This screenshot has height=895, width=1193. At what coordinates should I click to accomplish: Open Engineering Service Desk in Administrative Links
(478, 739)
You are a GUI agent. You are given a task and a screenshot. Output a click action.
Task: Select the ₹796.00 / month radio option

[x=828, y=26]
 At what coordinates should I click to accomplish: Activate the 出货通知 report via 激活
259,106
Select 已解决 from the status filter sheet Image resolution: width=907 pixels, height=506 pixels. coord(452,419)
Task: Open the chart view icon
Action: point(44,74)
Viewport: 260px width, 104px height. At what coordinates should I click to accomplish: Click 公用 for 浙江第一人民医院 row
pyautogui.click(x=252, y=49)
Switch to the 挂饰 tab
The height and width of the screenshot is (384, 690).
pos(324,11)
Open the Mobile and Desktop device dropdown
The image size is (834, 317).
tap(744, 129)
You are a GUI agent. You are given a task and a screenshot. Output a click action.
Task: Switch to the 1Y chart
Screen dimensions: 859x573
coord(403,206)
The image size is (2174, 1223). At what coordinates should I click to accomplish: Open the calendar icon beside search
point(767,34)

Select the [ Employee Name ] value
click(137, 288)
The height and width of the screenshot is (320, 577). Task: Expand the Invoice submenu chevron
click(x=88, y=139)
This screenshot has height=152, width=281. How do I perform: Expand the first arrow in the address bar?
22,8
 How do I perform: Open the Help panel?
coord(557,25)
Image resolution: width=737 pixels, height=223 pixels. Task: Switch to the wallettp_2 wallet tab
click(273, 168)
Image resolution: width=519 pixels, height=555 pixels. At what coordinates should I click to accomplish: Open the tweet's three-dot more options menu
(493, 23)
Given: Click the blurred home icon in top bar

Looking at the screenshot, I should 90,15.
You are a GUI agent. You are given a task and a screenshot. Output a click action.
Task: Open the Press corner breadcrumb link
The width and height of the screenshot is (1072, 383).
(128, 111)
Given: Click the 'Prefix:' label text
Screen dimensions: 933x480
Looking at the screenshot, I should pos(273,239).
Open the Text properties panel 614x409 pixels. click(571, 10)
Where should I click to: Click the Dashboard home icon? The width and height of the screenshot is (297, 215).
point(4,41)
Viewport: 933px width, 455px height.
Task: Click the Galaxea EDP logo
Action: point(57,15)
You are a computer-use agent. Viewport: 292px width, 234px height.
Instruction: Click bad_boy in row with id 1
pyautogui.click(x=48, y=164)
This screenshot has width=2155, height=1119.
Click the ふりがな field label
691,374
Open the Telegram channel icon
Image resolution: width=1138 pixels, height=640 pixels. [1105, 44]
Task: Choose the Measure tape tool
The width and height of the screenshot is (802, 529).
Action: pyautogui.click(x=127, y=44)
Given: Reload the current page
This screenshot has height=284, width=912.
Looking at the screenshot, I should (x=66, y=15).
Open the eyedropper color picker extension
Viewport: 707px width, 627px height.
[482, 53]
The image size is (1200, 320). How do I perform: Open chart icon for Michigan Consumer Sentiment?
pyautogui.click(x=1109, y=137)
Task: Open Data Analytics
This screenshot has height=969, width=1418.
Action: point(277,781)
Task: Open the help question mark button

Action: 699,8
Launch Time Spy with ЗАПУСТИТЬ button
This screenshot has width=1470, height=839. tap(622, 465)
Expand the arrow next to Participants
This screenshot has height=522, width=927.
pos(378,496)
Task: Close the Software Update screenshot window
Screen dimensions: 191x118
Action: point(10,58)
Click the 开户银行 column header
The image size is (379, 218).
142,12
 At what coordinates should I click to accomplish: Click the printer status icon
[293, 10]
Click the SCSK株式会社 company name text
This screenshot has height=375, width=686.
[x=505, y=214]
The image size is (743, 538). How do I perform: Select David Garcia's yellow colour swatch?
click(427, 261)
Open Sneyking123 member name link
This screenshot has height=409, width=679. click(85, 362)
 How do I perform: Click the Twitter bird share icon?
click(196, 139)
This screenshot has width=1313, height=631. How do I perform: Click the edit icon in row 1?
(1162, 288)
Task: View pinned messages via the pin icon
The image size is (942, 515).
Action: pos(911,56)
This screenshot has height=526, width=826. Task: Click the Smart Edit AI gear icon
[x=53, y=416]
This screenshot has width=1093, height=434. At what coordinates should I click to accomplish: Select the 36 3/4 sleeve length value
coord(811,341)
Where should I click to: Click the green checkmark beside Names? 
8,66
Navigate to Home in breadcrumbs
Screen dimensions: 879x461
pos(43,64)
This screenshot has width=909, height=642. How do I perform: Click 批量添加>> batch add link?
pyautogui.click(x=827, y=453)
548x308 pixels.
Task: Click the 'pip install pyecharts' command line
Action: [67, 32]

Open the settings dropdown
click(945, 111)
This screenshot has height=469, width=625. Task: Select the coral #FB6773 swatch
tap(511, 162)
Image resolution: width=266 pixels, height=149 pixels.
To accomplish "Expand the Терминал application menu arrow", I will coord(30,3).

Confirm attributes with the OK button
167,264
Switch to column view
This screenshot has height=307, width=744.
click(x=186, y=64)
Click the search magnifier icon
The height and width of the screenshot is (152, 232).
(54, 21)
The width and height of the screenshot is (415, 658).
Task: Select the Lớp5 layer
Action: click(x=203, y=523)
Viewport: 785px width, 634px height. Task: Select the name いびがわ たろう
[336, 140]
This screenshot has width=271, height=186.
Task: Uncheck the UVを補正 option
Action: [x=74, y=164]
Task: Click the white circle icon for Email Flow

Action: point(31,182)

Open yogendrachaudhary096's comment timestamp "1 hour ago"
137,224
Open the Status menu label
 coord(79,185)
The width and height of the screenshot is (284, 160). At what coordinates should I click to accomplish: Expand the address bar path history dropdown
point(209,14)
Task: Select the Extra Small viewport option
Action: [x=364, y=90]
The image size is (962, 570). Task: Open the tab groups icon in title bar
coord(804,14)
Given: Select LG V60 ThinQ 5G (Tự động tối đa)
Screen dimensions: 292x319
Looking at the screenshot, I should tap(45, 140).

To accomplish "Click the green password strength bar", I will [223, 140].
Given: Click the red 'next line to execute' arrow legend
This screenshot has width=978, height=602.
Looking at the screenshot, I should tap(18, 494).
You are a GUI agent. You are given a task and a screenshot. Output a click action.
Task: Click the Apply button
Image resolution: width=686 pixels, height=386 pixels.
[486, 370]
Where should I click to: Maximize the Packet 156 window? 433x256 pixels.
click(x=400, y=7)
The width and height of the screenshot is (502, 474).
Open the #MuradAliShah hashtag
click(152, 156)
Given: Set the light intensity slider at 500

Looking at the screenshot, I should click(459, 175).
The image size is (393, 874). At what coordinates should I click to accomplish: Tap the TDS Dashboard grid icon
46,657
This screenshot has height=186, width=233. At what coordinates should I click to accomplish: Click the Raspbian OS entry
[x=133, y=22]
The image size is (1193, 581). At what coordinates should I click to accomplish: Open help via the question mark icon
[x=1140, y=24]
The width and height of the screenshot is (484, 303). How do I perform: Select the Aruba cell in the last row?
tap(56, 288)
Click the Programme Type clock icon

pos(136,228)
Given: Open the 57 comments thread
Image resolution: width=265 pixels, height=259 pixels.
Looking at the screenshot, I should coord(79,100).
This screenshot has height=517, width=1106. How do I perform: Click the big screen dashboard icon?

┄┄┄┄┄┄

Update these lines so that "Administrative Links" reads "Admin Links" everywhere it appears, and leave everything else unchanged.

- **Complete response**:
This screenshot has height=895, width=1193. At what coordinates should I click to accomplish: Open Engineering Service Desk in Admin Links
(478, 739)
You are a GUI agent. You are given a task and a screenshot. Output a click action.
Task: Select the ₹796.00 / month radio option

[x=828, y=26]
 At what coordinates should I click to accomplish: Activate the 出货通知 report via 激活
259,106
Select 已解决 from the status filter sheet Image resolution: width=907 pixels, height=506 pixels. coord(452,419)
Task: Open the chart view icon
Action: point(44,74)
Viewport: 260px width, 104px height. At what coordinates should I click to accomplish: Click 公用 for 浙江第一人民医院 row
pyautogui.click(x=252, y=49)
Switch to the 挂饰 tab
The height and width of the screenshot is (384, 690).
pos(324,11)
Open the Mobile and Desktop device dropdown
The image size is (834, 317).
tap(744, 129)
You are a GUI agent. You are given a task and a screenshot. Output a click action.
Task: Switch to the 1Y chart
Screen dimensions: 859x573
coord(403,206)
The image size is (2174, 1223). At what coordinates should I click to accomplish: Open the calendar icon beside search
point(767,34)

Select the [ Employee Name ] value
click(137, 288)
The height and width of the screenshot is (320, 577). Task: Expand the Invoice submenu chevron
click(x=88, y=139)
This screenshot has height=152, width=281. How do I perform: Expand the first arrow in the address bar?
22,8
 How do I perform: Open the Help panel?
coord(557,25)
Image resolution: width=737 pixels, height=223 pixels. Task: Switch to the wallettp_2 wallet tab
click(273, 168)
Image resolution: width=519 pixels, height=555 pixels. At what coordinates should I click to accomplish: Open the tweet's three-dot more options menu
(493, 23)
Given: Click the blurred home icon in top bar

Looking at the screenshot, I should 90,15.
You are a GUI agent. You are given a task and a screenshot. Output a click action.
Task: Open the Press corner breadcrumb link
The width and height of the screenshot is (1072, 383).
(128, 111)
Given: Click the 'Prefix:' label text
Screen dimensions: 933x480
Looking at the screenshot, I should pos(273,239).
Open the Text properties panel 614x409 pixels. click(571, 10)
Where should I click to: Click the Dashboard home icon? The width and height of the screenshot is (297, 215).
point(4,41)
Viewport: 933px width, 455px height.
Task: Click the Galaxea EDP logo
Action: point(57,15)
You are a computer-use agent. Viewport: 292px width, 234px height.
Instruction: Click bad_boy in row with id 1
pyautogui.click(x=48, y=164)
This screenshot has width=2155, height=1119.
Click the ふりがな field label
691,374
Open the Telegram channel icon
Image resolution: width=1138 pixels, height=640 pixels. [1105, 44]
Task: Choose the Measure tape tool
The width and height of the screenshot is (802, 529).
Action: pyautogui.click(x=127, y=44)
Given: Reload the current page
This screenshot has height=284, width=912.
Looking at the screenshot, I should (x=66, y=15).
Open the eyedropper color picker extension
Viewport: 707px width, 627px height.
[482, 53]
The image size is (1200, 320). How do I perform: Open chart icon for Michigan Consumer Sentiment?
pyautogui.click(x=1109, y=137)
Task: Open Data Analytics
This screenshot has height=969, width=1418.
Action: point(277,781)
Task: Open the help question mark button

Action: 699,8
Launch Time Spy with ЗАПУСТИТЬ button
This screenshot has width=1470, height=839. tap(622, 465)
Expand the arrow next to Participants
This screenshot has height=522, width=927.
pos(378,496)
Task: Close the Software Update screenshot window
Screen dimensions: 191x118
Action: point(10,58)
Click the 开户银行 column header
The image size is (379, 218).
142,12
 At what coordinates should I click to accomplish: Click the printer status icon
[293, 10]
Click the SCSK株式会社 company name text
This screenshot has height=375, width=686.
[x=505, y=214]
The image size is (743, 538). How do I perform: Select David Garcia's yellow colour swatch?
click(427, 261)
Open Sneyking123 member name link
This screenshot has height=409, width=679. click(85, 362)
 How do I perform: Click the Twitter bird share icon?
click(196, 139)
This screenshot has width=1313, height=631. How do I perform: Click the edit icon in row 1?
(1162, 288)
Task: View pinned messages via the pin icon
The image size is (942, 515).
Action: pos(911,56)
This screenshot has height=526, width=826. Task: Click the Smart Edit AI gear icon
[x=53, y=416]
This screenshot has width=1093, height=434. At what coordinates should I click to accomplish: Select the 36 3/4 sleeve length value
coord(811,341)
Where should I click to: Click the green checkmark beside Names? 
8,66
Navigate to Home in breadcrumbs
Screen dimensions: 879x461
pos(43,64)
This screenshot has width=909, height=642. How do I perform: Click 批量添加>> batch add link?
pyautogui.click(x=827, y=453)
548x308 pixels.
Task: Click the 'pip install pyecharts' command line
Action: [67, 32]

Open the settings dropdown
click(945, 111)
This screenshot has height=469, width=625. Task: Select the coral #FB6773 swatch
tap(511, 162)
Image resolution: width=266 pixels, height=149 pixels.
To accomplish "Expand the Терминал application menu arrow", I will coord(30,3).

Confirm attributes with the OK button
167,264
Switch to column view
This screenshot has height=307, width=744.
click(x=186, y=64)
Click the search magnifier icon
The height and width of the screenshot is (152, 232).
(54, 21)
The width and height of the screenshot is (415, 658).
Task: Select the Lớp5 layer
Action: click(x=203, y=523)
Viewport: 785px width, 634px height. Task: Select the name いびがわ たろう
[336, 140]
This screenshot has width=271, height=186.
Task: Uncheck the UVを補正 option
Action: [x=74, y=164]
Task: Click the white circle icon for Email Flow

Action: point(31,182)

Open yogendrachaudhary096's comment timestamp "1 hour ago"
137,224
Open the Status menu label
 coord(79,185)
The width and height of the screenshot is (284, 160). At what coordinates should I click to accomplish: Expand the address bar path history dropdown
point(209,14)
Task: Select the Extra Small viewport option
Action: [x=364, y=90]
The image size is (962, 570). Task: Open the tab groups icon in title bar
coord(804,14)
Given: Select LG V60 ThinQ 5G (Tự động tối đa)
Screen dimensions: 292x319
Looking at the screenshot, I should tap(45, 140).

To accomplish "Click the green password strength bar", I will [223, 140].
Given: Click the red 'next line to execute' arrow legend
This screenshot has width=978, height=602.
Looking at the screenshot, I should tap(18, 494).
You are a GUI agent. You are given a task and a screenshot. Output a click action.
Task: Click the Apply button
Image resolution: width=686 pixels, height=386 pixels.
[486, 370]
Where should I click to: Maximize the Packet 156 window? 433x256 pixels.
click(x=400, y=7)
The width and height of the screenshot is (502, 474).
Open the #MuradAliShah hashtag
click(152, 156)
Given: Set the light intensity slider at 500

Looking at the screenshot, I should click(459, 175).
The image size is (393, 874). At what coordinates should I click to accomplish: Tap the TDS Dashboard grid icon
46,657
This screenshot has height=186, width=233. At what coordinates should I click to accomplish: Click the Raspbian OS entry
[x=133, y=22]
The image size is (1193, 581). At what coordinates should I click to accomplish: Open help via the question mark icon
[x=1140, y=24]
The width and height of the screenshot is (484, 303). How do I perform: Select the Aruba cell in the last row?
tap(56, 288)
Click the Programme Type clock icon

pos(136,228)
Given: Open the 57 comments thread
Image resolution: width=265 pixels, height=259 pixels.
Looking at the screenshot, I should coord(79,100).
This screenshot has height=517, width=1106. How do I perform: Click the big screen dashboard icon?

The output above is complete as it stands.